Feminismo carbonizado
Hace años que descubrí a Un Tío Blanco Hetero —por si vives en una aldea de Belice y no lo conoces, tenía olfato y lo tiene (a pesar de que analizaba la realidad con una media en la cabeza) y sentido común para evaluar el contemporáneo sin cursilería, ni rabia, con humor, como si no fuera de este planeta, parte implicada y doliente, como la mayoría de los opinadores que tiran demasiado de la herida personal y aburren y se desacreditan a la vez.
UTBH. Me atrajo su nombre o claim, potente y sencillo (que llegó en el momento oportuno, cuando el creciente feminismo quería encerrar a los tíos en el armario) a pesar de que todas las modernas le detestaban (justo por ese nombre) y le detestan. A mi me gusta escuchar “la otra versión”. Y no soy una moderna. Por eso me encargaron “Feminismo Irreverente” (Esfera de los Libros, a la venta el 4 de Marzo).
Le envié mi ensayo muy contenta (aún no lo ha recibido) pero ha comentado en su canal de Youtube que el fucking feminismo está muerto. Que llegamos tarde, que quizá tenga buena intención intentar un feminismo más adulto, menos misándrico… pero que el momento ya fue.
No estoy de acuerdo. El feminismo está vivo y es tan necesario como hace 25 años. No olvidemos que el mundo no es woke a pesar de las brasas que nos comemos; sino un lugar asquerosamente clasista, racista y machista; y eso no excluye a las democracias occidentales ni a los barrios pijos de Madrid, llenos de universitarias con masters y entrenador personal que sienten que la utopía feminista ha llegado porque su robot de cocina tiene voz de mujer y “yo estoy bien” mientras se gastan todo lo que ganan en neuromoduladores, piensan que un señor que “se viste por los pies” ha de pagar la cuenta, que si tienes escroto abres la puerta, si eres una mujer limpia y cabal te depilas y no envejeces…Mejor no hablar de zonas donde la teoría de género no llega porque están demasiado ocupados llegando a fin de mes.
El machismo ni se crea ni se destruye se transforma, cambia de aspecto y de soportes, se opera la nariz.
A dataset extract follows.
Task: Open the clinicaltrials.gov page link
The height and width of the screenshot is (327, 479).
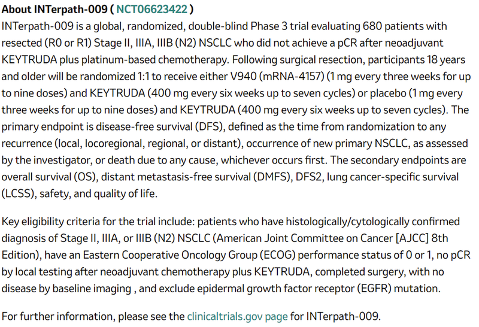Action: tap(237, 316)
Si el feminismo estuviera muerto no estaríamos hablando de él. No habría partidos usándolo, ni detractores combatiéndolo.
Lo que sí acepto es que eso llamado feminismo en los últimos años es repelente. El movimiento desde la memez que se ha movido entre el cerebro dicotómico, la caza de brujas y el oportunismo, donde la discrepancia es traición y el matiz, sospecha. El feminismo que estigmatizó al hombre y se enamoró de su propio narcisismo es una peste. Y tiene lo que se merece: está carbonizado.
Por eso muchos jóvenes piensan que no son feministas. Pero lo son (puede que gracias a esas chapas) y no defienden la desigualdad jurídica, no añoran la tutela masculina, ni quieren volver a 1950 donde la mujer no podía votar ni divorciarse. Saben o deberían saber, que la libertad se alcanza gracias a movimientos que evolucionan las sociedades, como el liberalismo y el feminismo. Lo que rechazan los chicos de ahora es que les excluyan, el envoltorio agresivo, el moralismo obtuso, la instrumentalización política y la estética Belarra. Lo que no se tragan ya es el virtuosismo-Errejón, epitafio de una banda entre la superioridad moral y el 'sálvese quien pueda'.
Porque el feminismo no es una superstición (ni el patriarcado). Es una conversación sobre libertad en sociedades complejas. Y esa conversación sigue siendo bienvenida. No en Tijuana sino en España donde las tías dedican el doble de tiempo que los hombres al trabajo doméstico y de cuidados. No es paranoia: es el INE, donde las mayores cobran pensiones un 30 por ciento inferiores a las de los hombres porque la maternidad funciona como un impuesto silencioso que solo pagamos las mujeres. Impuesto en dinero —porque ganamos menos, ahorramos menos, cotizamos menos, carreras truncadas, patrimonios más débiles, pobreza en la ancianidad…
Hay mucho más. Decir que el feminismo ha muerto es como decir que la democracia ya no interesa porque los partidos aburren, porque la izquierda lo convirtió en aparato. Y el centro decidió odiarlo en bloque.
Entre unos y otros, el feminismo (detesto esa palabra masticada y escupida) quedó atrapado y es hora de liberarlo.
Y sí, el debate ya no es cool; mucho mejor. Cuando una causa deja de estar protegida por la moda, solo sobreviven los buenos argumentos. Ahí es donde empieza lo interesante.